I'm currently working on a project1 which will result in millions of FFTs being solved time and time again. I have a finished prototype in Python (using numpy, scipy, and the pyfftw3 package), but there are significant bottlenecks in calculation speed. I have been writing a GPU version using arrayfire, but there's still a large amount of number crunching which can't be done in parallel. I'm hoping that translating the project to C++, either the entire thing or just the compute-intensive parts, will provide an extra boost over Python where the GPU isn't appropriate.
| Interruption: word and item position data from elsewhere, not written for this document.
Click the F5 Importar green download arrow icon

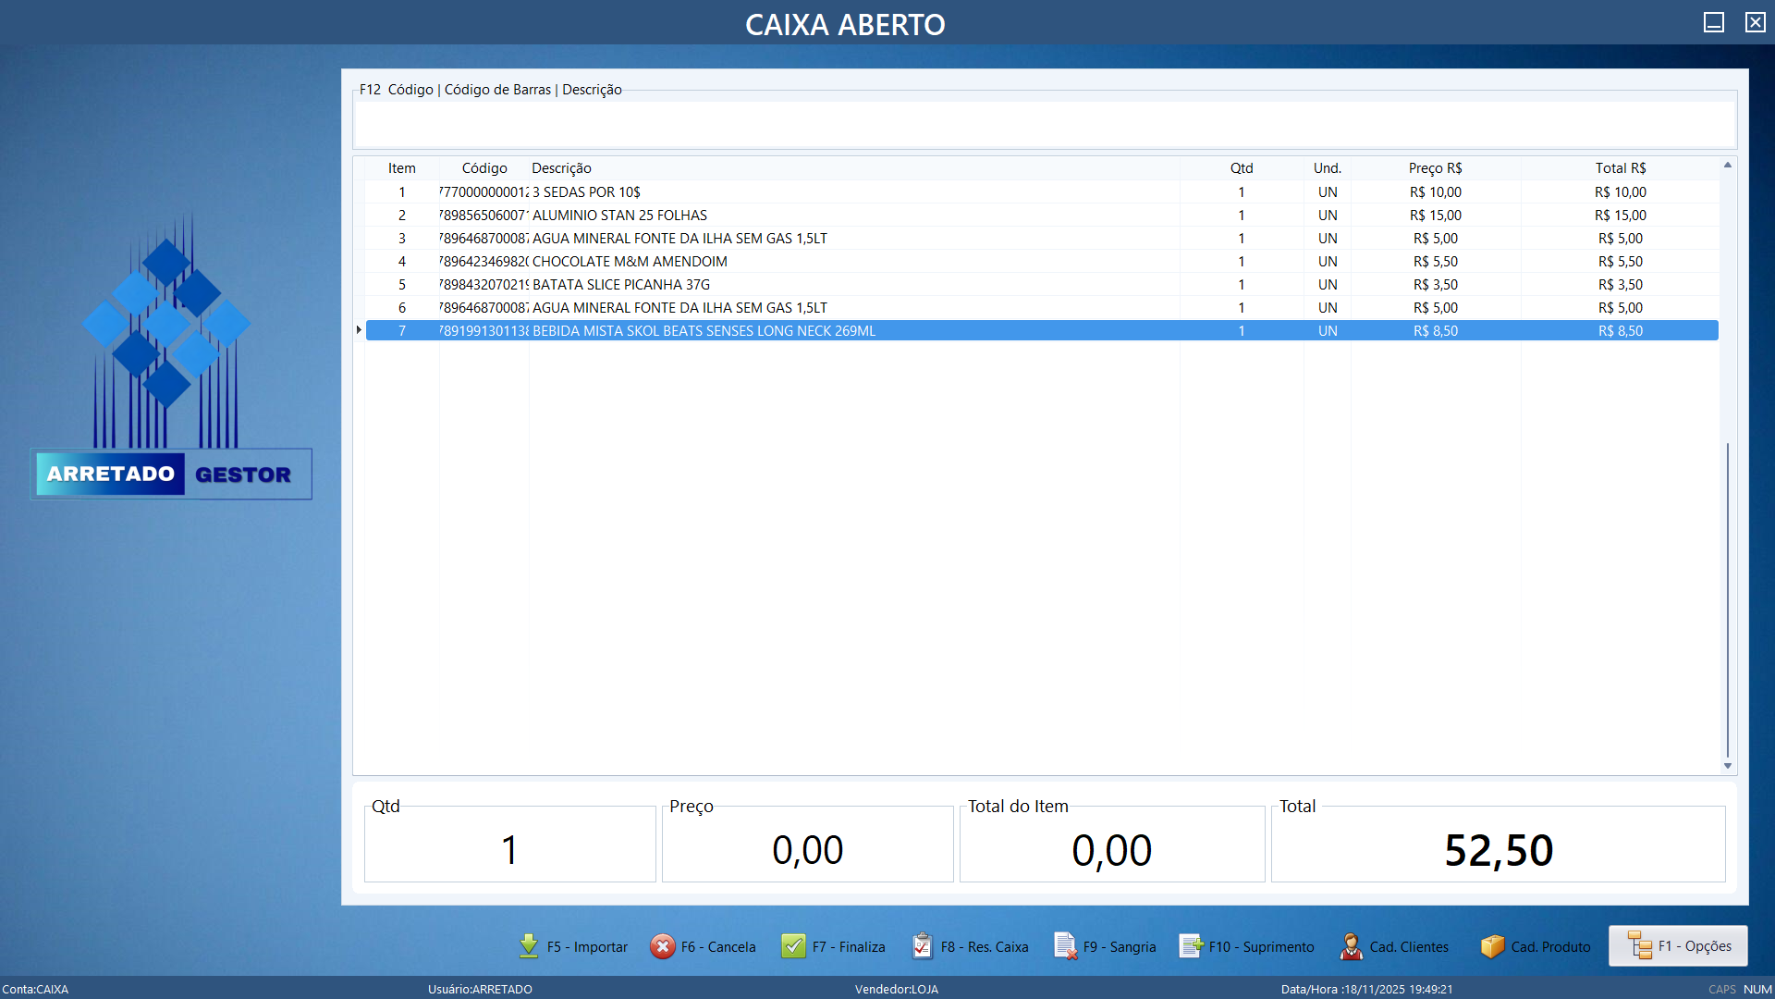528,946
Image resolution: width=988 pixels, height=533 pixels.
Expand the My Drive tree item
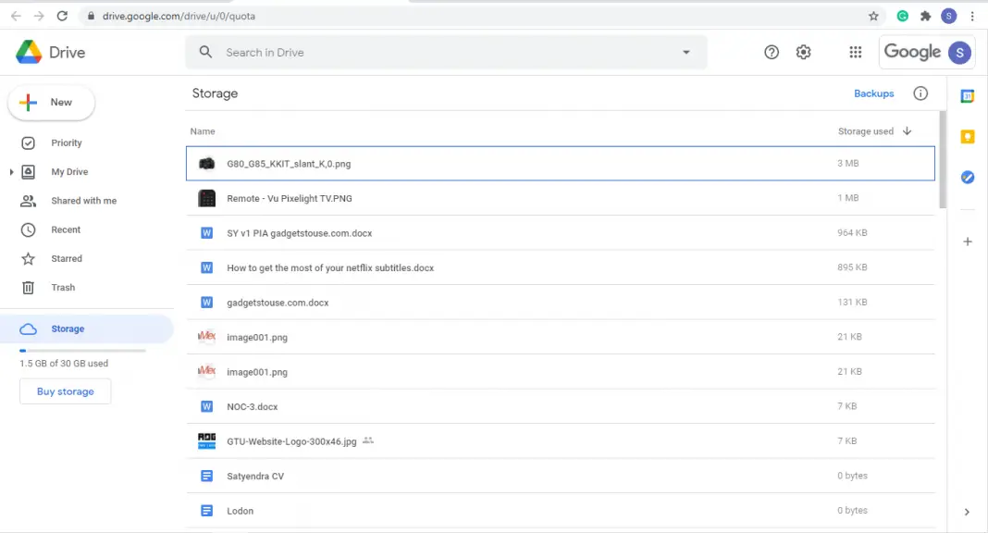point(11,171)
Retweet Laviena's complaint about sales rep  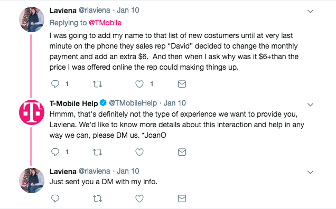pos(97,84)
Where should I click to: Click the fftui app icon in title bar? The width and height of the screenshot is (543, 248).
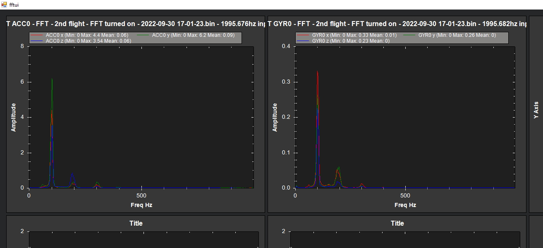click(4, 5)
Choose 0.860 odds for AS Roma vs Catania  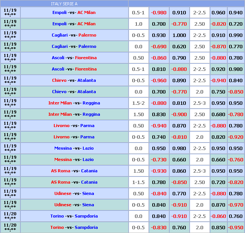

As a starting point, I have written a very basic C++ script which defines a Gaussian curve, takes the FFT using the FFTW3 library, and plots the input curve with its FFT using gnuplot. As this is my first script in C++ (neglecting 'hello world') I'd like to make sure I'm not wandering severely off track when it comes to optimizing efficiency and speed. I haven't benchmarked this yet, but was hoping that someone with more experience in using these libraries and the language could scan over it and point out any howlers.
The code:
#include "gnuplot-iostream.h"
#include <iostream>
#include <vector>
#include <cmath>
#include <fftw3.h>
#include <complex>
typedef std::complex<double> doubleComp;
int main()
{
Gnuplot gp;
doubleComp i;
i = -1;
i = sqrt(i);
int gridOrder = 9;
int nPoints = pow(2, gridOrder);
int halfPoints = pow(2, gridOrder-1);
float tau = 18;
float inTemp, outTemp;
fftw_complex in[nPoints], out[nPoints], pArr1[nPoints], pArr2[nPoints];
fftw_plan p;
for (int idx=0; idx<nPoints; idx++) {
in[idx][0] = exp(-pow((idx-halfPoints)/tau, 2));
in[idx][1] = 0;
}
p = fftw_plan_dft_1d(nPoints, pArr1, pArr2, FFTW_FORWARD, FFTW_MEASURE);
fftw_execute_dft(p, in, out);
for (int idx=0; idx<nPoints; idx++) {
out[idx][0] *= (1/double(nPoints));
out[idx][1] *= (1/double(nPoints));
}
std::vector<std::pair<double, double> >inPlot;
std::vector<std::pair<double, double> >outPlot;
for (int idx=0; idx<nPoints; idx++) {
inTemp = std::abs(in[idx][0] + i*in[idx][1]);
// Deal with fftshifts needed for visuals:
if (idx > halfPoints)
outTemp = std::abs(out[idx-halfPoints][0] +
i*out[idx-halfPoints][1]);
if (idx < halfPoints)
outTemp = std::abs(out[idx+halfPoints][0] +
i*out[idx+halfPoints][1]);
inPlot.push_back(std::make_pair(idx-halfPoints, inTemp));
outPlot.push_back(std::make_pair(idx-halfPoints, outTemp));
}
gp << "set xlabel 'Grid points' font 'Helvetica, 12'\n" <<
"set ylabel 'Intensity' font 'Helvetica, 12'" << std::endl;
gp << "set tics font 'Helvetica, 10'" << std::endl;
gp << "set title 'Gaussian pulse example' font 'Helvetica, 13'" << std::endl;
gp << "set grid xtics lt 0 lw 1 lc 'gray'\n" <<
"set grid ytics lt 0 lw 2 lc 'gray'" << std::endl;
gp << "set term wxt '0'" << std::endl;
gp << "plot '-' lt 1 lw 2 linecolor 'blue' with line title 'Time domain'\n";
gp.send1d(inPlot);
gp << "set term wxt '1'" << std::endl;
gp << "plot '-' lt 11 lw 2 with line title"
"'Spectral domain'\n";
gp.send1d(outPlot);
fftw_destroy_plan(p);
return 0;
}
To compile (Ubuntu 16.04):
g++ -O3 GaussianPulseDefinition.cpp -o GaussianPulseDefinition -lboost_system -lboost_iostreams -lboost_filesystem -lfftw3 -lm
1 For those who like to know the application: The project is basically a coupled PDE solver (with Qt GUI) aimed at simulating the nonlinear dynamics of optical pulse propagation in optical fibre, fibre laser systems, optical amplifiers, etc.